Una “madre almendra” es aquella madre que está obsesionada con su peso pero también con el peso de sus hijos/as. También es esa madre que esconderá las galletas en la cocina, que no comprará chocolate entre semana pero si podrán comer media onza el sábado por la tarde. Además será esa madre que pondrá el valor de sus hijas según el cuerpo que tenga: si tiene una hija delgada, siente que ha ganado como madre. Lo peor que le puede pasar a sus hijas: que coman dulce, que coman “mucho”, que engorden, que se “vean gordas” y que no se controlen con la comida.
No se busca culpabilizar a las madres, se trata de señalizar la violencia sistémica basada en el peso-centrismo y miedo a engordar (gordofobia) que sufren todas las mujeres desde edades muy tempranas. De generación en generación, se va traspasando la normalización de esta violencia que consta en esa búsqueda del cuerpo delgado y pequeño como “único cuerpo valioso y saludable”.

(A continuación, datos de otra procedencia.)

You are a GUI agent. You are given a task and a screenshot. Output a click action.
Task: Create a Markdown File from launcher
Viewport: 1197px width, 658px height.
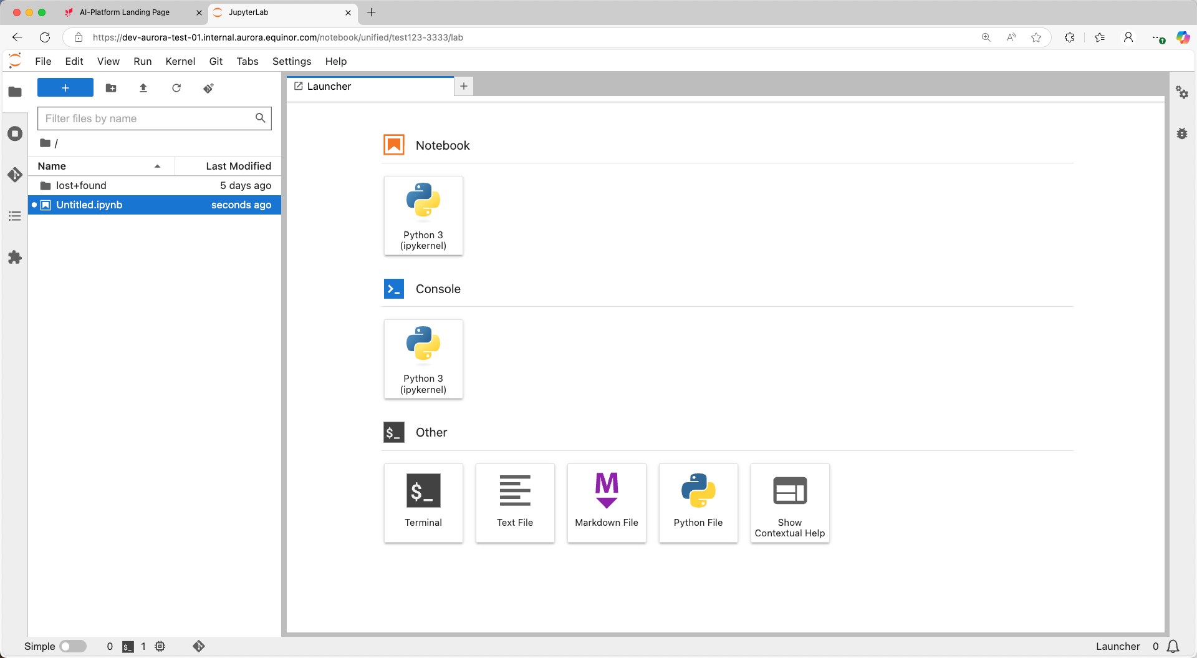[x=606, y=503]

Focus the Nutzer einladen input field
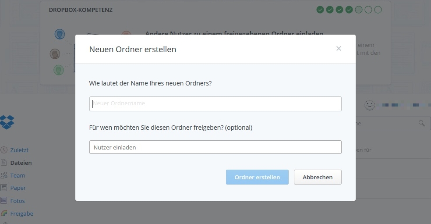(215, 147)
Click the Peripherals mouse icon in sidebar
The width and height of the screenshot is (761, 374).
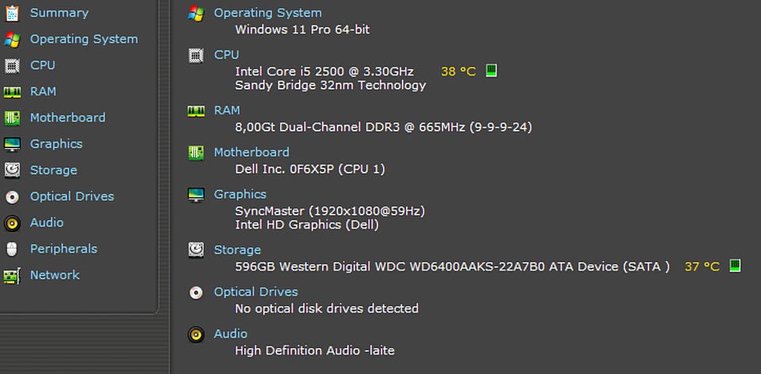click(x=12, y=249)

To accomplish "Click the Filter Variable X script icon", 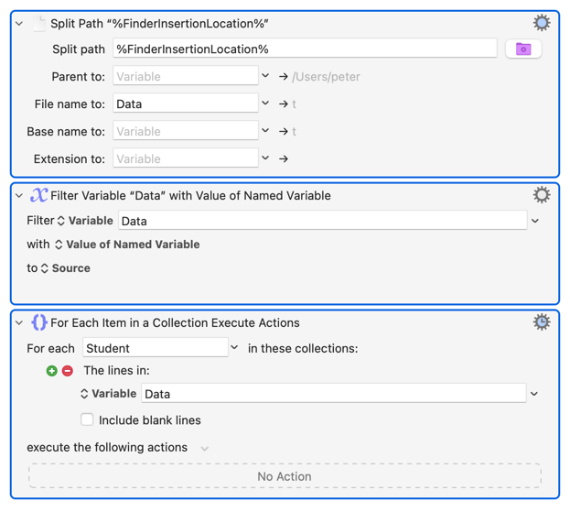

Un ejemplo público muy claro: las Hadid
Si estás en el mundo de TikTok puede que ya te hayan saltado estos vídeos y estés al corriente. Todo empezó a través de Yolanda Hadid, madre de Bella Hadid y Gigi Hadid, después de que unos vídeos se volvieran virales. Estos vídeos recopilan momentos de la participación de Yolanda en el programa The Real Housewives of Beverly Hills, donde se la veía describiendo el cuerpo de Gigi como «grande y voluminoso» y quejándose de que «come como un hombre».
Por poner un ejemplo, en un episodio sobre el cumpleaños de Gigi, Yolanda le dice a su hija adolescente que solo puede «portarse mal una noche» y que luego tiene que «volver a su dieta», antes de permitirle tomar un único trozo de tarta. Sin embargo, lo más llamativo es una escena en la que Gigi llama a su madre quejándose de sentirse «muy débil» después de haber comido solo «media almendra» en todo el día. La respuesta de su madre fue: «Toma un par de almendras y mastícalas muy bien».
Este término se origina en el hecho de que las almendras son consideradas una opción saludable para picar entre horas, y las «madres almendras» podrían recomendar y ofrecer almendras siempre como opción de «snack». Todo esto las “madres almendras” lo hacen demonizando el comer suficiente, comer variado, comer desde placer y comer saciando el hambre.